[Work to be completed] What is needed is an exact transcription of every record below.

Records from a data source
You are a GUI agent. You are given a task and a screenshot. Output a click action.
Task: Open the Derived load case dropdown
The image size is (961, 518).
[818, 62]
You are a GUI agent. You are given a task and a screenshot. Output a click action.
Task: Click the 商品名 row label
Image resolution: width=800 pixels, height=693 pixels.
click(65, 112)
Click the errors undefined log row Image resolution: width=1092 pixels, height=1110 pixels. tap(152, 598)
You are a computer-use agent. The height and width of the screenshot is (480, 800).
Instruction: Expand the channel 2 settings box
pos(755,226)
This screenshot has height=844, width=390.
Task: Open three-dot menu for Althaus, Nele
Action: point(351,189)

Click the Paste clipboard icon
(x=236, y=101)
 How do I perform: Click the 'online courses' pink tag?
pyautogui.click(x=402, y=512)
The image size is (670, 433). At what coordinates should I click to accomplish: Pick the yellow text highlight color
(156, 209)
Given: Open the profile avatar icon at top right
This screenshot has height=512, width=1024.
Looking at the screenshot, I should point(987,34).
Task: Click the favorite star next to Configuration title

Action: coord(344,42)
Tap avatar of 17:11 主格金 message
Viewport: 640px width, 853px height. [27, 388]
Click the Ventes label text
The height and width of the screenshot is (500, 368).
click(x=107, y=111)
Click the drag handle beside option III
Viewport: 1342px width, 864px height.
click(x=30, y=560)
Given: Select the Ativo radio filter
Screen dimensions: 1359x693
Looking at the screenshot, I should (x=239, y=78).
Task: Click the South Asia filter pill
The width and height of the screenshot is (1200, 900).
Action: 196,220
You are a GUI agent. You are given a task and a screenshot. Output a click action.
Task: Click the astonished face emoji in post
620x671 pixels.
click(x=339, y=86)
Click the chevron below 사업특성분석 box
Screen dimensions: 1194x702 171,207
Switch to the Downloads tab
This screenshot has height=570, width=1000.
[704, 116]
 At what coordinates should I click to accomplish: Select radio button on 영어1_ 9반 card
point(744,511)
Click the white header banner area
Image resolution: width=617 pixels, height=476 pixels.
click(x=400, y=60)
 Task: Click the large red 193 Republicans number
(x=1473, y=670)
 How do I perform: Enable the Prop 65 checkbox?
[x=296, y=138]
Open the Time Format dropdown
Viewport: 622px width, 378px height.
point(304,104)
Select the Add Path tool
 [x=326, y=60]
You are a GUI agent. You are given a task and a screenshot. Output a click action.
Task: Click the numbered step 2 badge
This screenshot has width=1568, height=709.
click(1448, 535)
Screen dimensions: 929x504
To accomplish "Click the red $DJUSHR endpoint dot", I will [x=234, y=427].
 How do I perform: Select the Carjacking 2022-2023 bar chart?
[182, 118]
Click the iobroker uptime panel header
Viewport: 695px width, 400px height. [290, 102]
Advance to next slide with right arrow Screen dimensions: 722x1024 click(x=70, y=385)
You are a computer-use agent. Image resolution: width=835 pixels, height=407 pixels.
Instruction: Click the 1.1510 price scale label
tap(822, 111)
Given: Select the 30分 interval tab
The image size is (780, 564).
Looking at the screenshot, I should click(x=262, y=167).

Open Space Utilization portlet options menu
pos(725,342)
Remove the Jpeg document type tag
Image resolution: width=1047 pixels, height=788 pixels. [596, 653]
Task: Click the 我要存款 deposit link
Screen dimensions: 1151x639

[Final answer]
You are a GUI agent. You are given a task and a screenshot. Output a click action.
Task: Open the Derived load case dropdown
The image size is (961, 518).
[818, 62]
You are a GUI agent. You are given a task and a screenshot. Output a click action.
Task: Click the 商品名 row label
Image resolution: width=800 pixels, height=693 pixels.
click(65, 112)
Click the errors undefined log row Image resolution: width=1092 pixels, height=1110 pixels. tap(152, 598)
You are a computer-use agent. The height and width of the screenshot is (480, 800).
Instruction: Expand the channel 2 settings box
pos(755,226)
This screenshot has height=844, width=390.
Task: Open three-dot menu for Althaus, Nele
Action: point(351,189)

Click the Paste clipboard icon
(x=236, y=101)
 How do I perform: Click the 'online courses' pink tag?
pyautogui.click(x=402, y=512)
The image size is (670, 433). At what coordinates should I click to accomplish: Pick the yellow text highlight color
(156, 209)
Given: Open the profile avatar icon at top right
This screenshot has height=512, width=1024.
Looking at the screenshot, I should point(987,34).
Task: Click the favorite star next to Configuration title

Action: coord(344,42)
Tap avatar of 17:11 主格金 message
Viewport: 640px width, 853px height. [27, 388]
Click the Ventes label text
The height and width of the screenshot is (500, 368).
click(x=107, y=111)
Click the drag handle beside option III
Viewport: 1342px width, 864px height.
click(x=30, y=560)
Given: Select the Ativo radio filter
Screen dimensions: 1359x693
Looking at the screenshot, I should (x=239, y=78).
Task: Click the South Asia filter pill
The width and height of the screenshot is (1200, 900).
Action: 196,220
You are a GUI agent. You are given a task and a screenshot. Output a click action.
Task: Click the astonished face emoji in post
620x671 pixels.
click(x=339, y=86)
Click the chevron below 사업특성분석 box
Screen dimensions: 1194x702 171,207
Switch to the Downloads tab
This screenshot has height=570, width=1000.
[704, 116]
 At what coordinates should I click to accomplish: Select radio button on 영어1_ 9반 card
point(744,511)
Click the white header banner area
Image resolution: width=617 pixels, height=476 pixels.
click(x=400, y=60)
 Task: Click the large red 193 Republicans number
(x=1473, y=670)
 How do I perform: Enable the Prop 65 checkbox?
[x=296, y=138]
Open the Time Format dropdown
Viewport: 622px width, 378px height.
point(304,104)
Select the Add Path tool
 [x=326, y=60]
You are a GUI agent. You are given a task and a screenshot. Output a click action.
Task: Click the numbered step 2 badge
This screenshot has width=1568, height=709.
click(1448, 535)
Screen dimensions: 929x504
To accomplish "Click the red $DJUSHR endpoint dot", I will [x=234, y=427].
 How do I perform: Select the Carjacking 2022-2023 bar chart?
[182, 118]
Click the iobroker uptime panel header
Viewport: 695px width, 400px height. [290, 102]
Advance to next slide with right arrow Screen dimensions: 722x1024 click(x=70, y=385)
You are a computer-use agent. Image resolution: width=835 pixels, height=407 pixels.
Instruction: Click the 1.1510 price scale label
tap(822, 111)
Given: Select the 30分 interval tab
The image size is (780, 564).
Looking at the screenshot, I should click(x=262, y=167).

Open Space Utilization portlet options menu
pos(725,342)
Remove the Jpeg document type tag
Image resolution: width=1047 pixels, height=788 pixels. [596, 653]
Task: Click the 我要存款 deposit link
Screen dimensions: 1151x639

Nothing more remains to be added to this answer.